[[ Provided data, beginning ]]
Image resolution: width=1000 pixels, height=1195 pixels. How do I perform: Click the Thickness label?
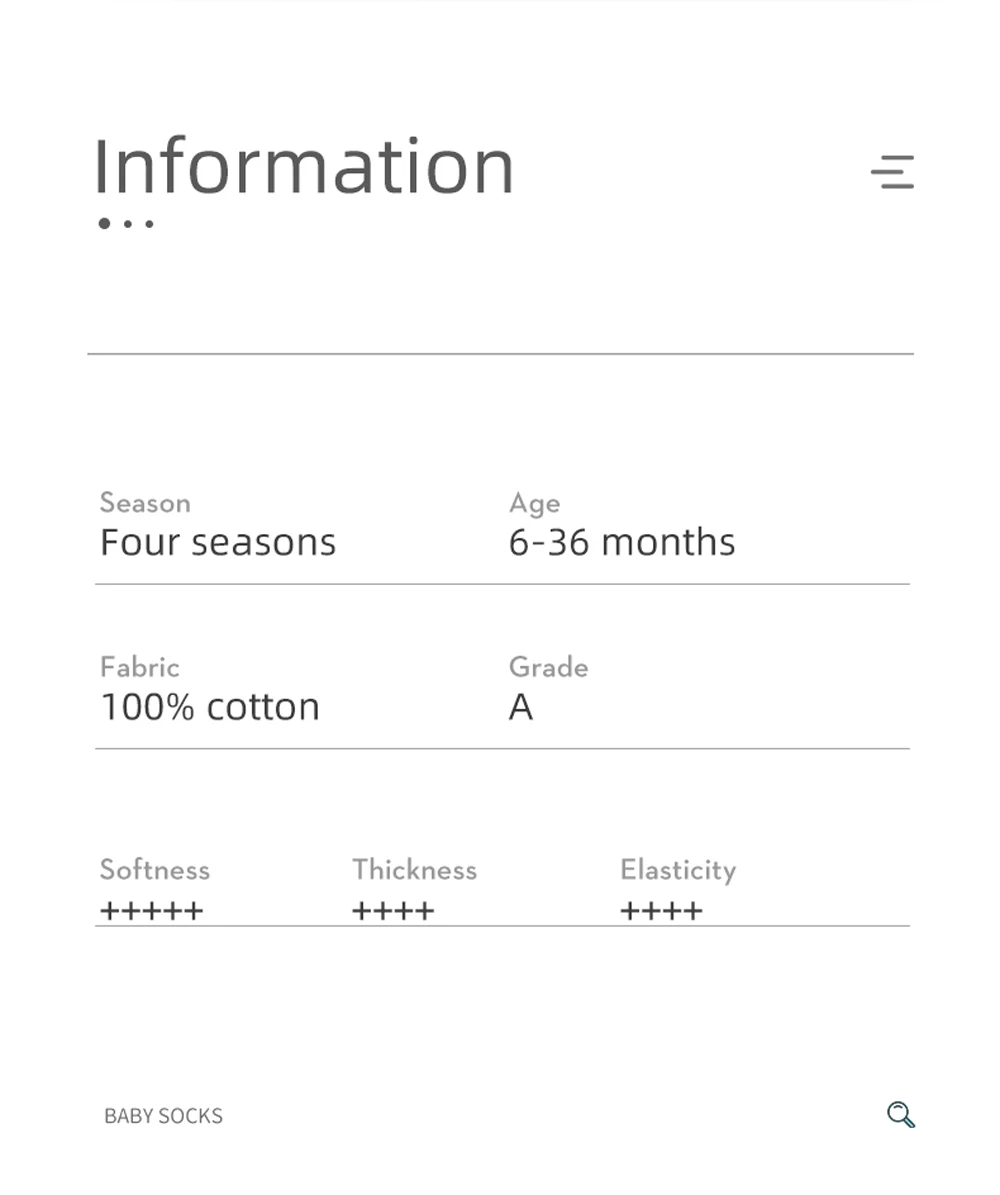coord(415,870)
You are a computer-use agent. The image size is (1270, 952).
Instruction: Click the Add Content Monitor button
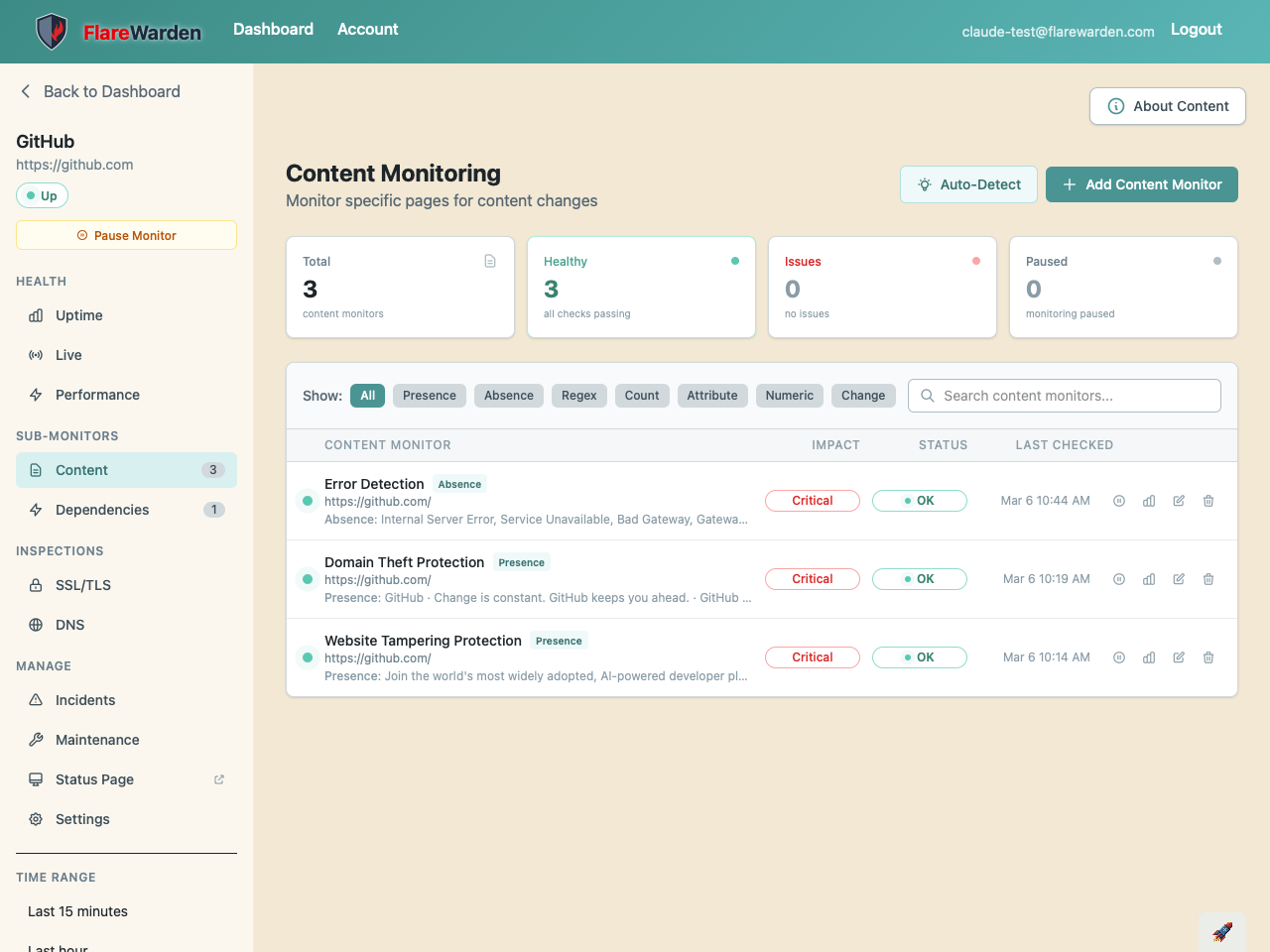[1141, 184]
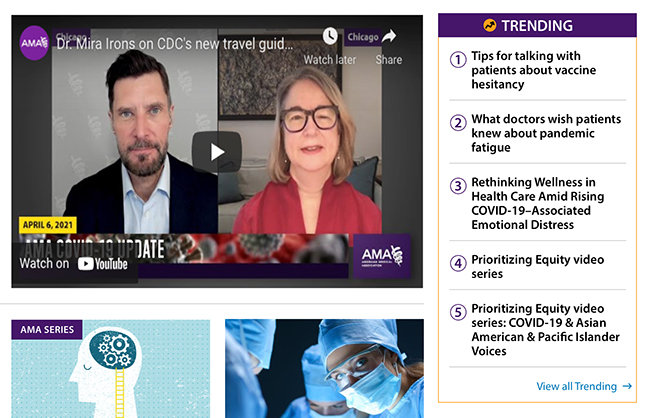The image size is (650, 418).
Task: Open the AMA channel avatar icon
Action: [x=34, y=43]
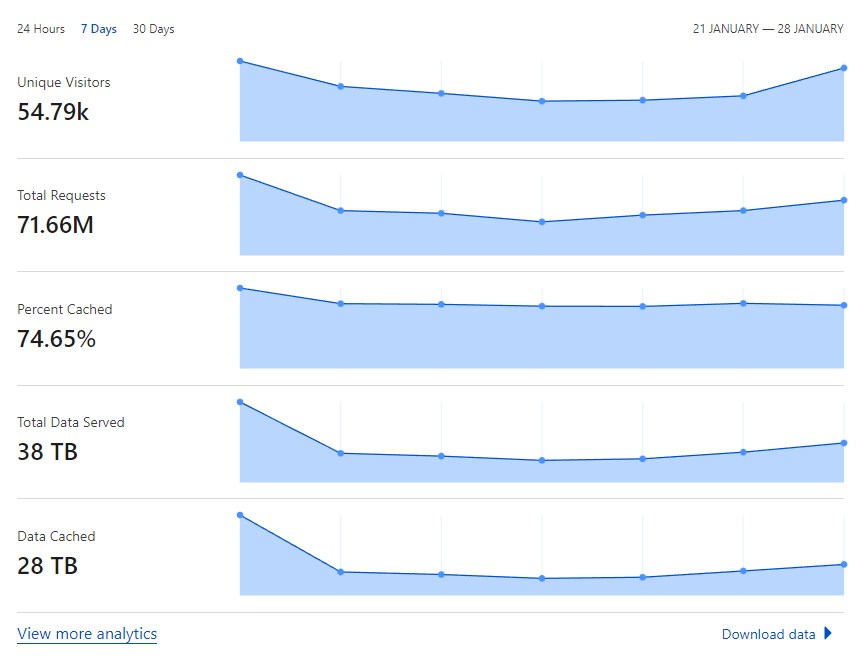
Task: Click the Download data link
Action: pyautogui.click(x=768, y=634)
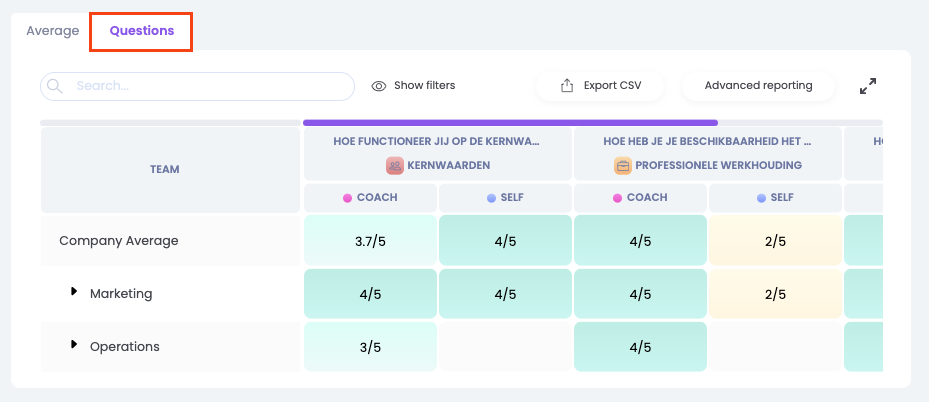Expand the Operations team row
The width and height of the screenshot is (929, 402).
[x=73, y=345]
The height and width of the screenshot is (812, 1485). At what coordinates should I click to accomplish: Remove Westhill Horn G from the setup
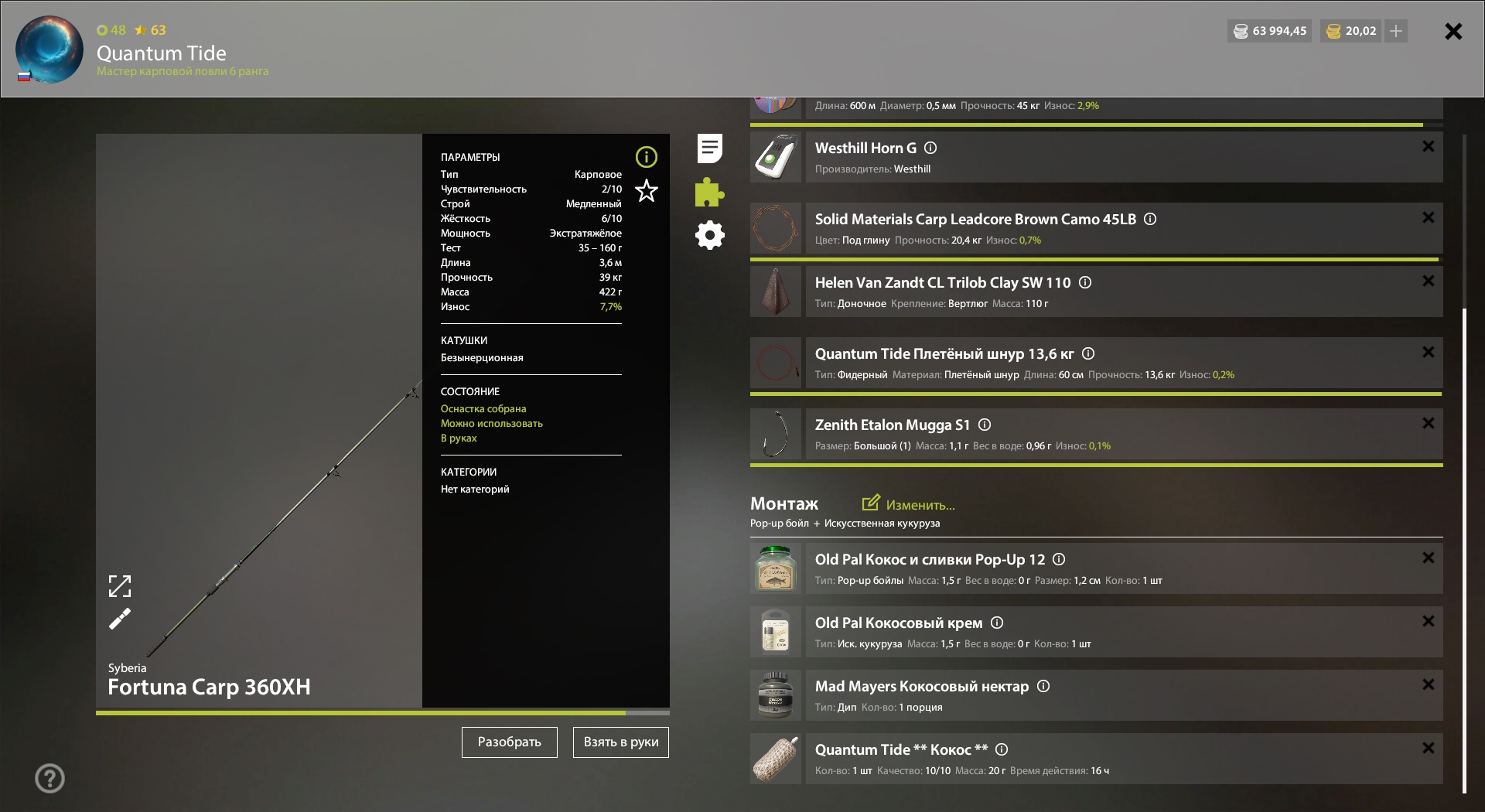pyautogui.click(x=1428, y=146)
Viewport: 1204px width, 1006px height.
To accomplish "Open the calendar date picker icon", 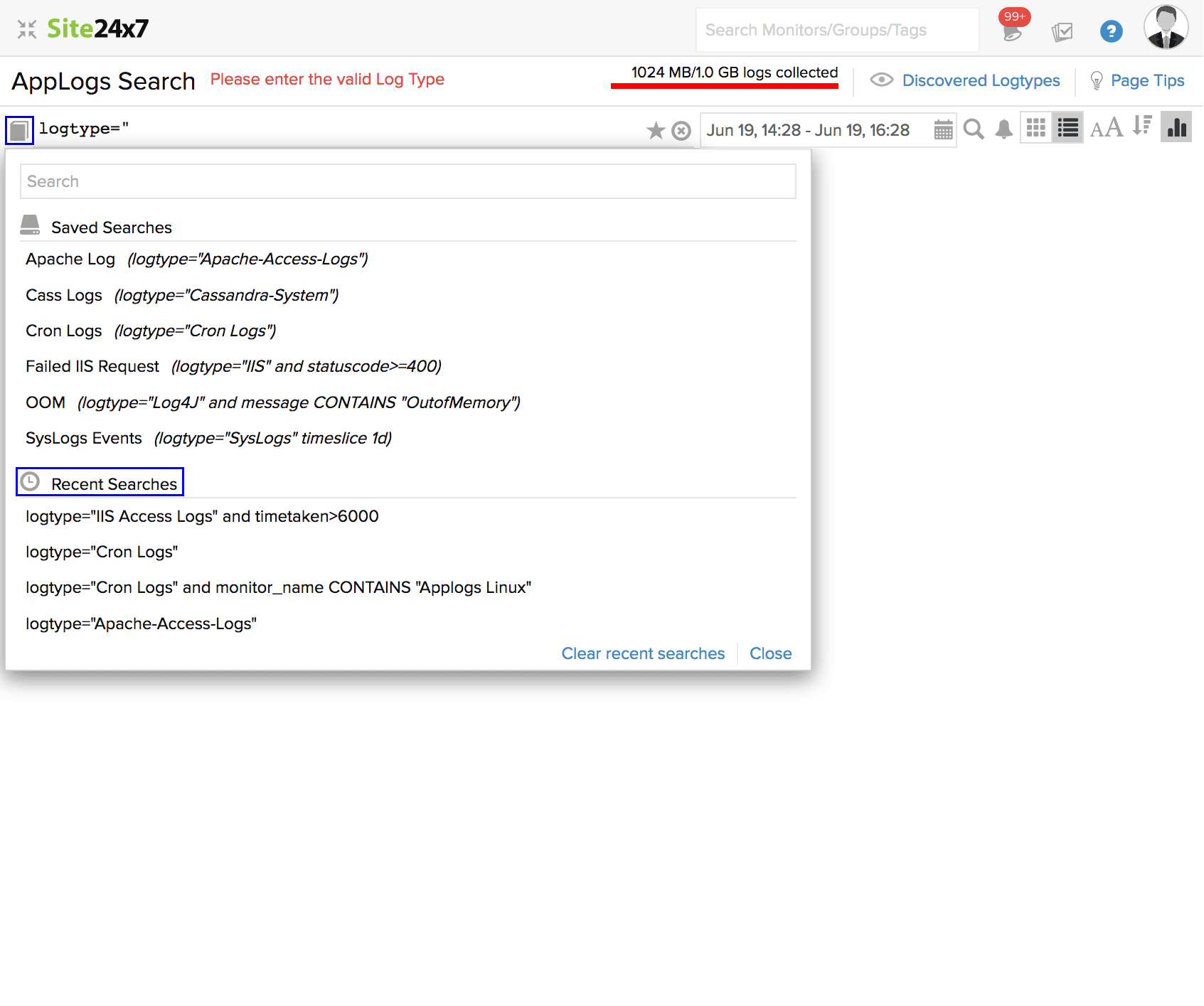I will [943, 130].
[[ Provided data, end ]]
▶ [Exercise goal] Word for word, give again the lines from the first entry to the line with "You are a computer-use", inclusive. Exclude the pictures.

▶ [Response to this task]
Image resolution: width=1000 pixels, height=1195 pixels. How do I perform: Click the Thickness label?
coord(415,870)
You are a computer-use agent. The image size is (1270, 952).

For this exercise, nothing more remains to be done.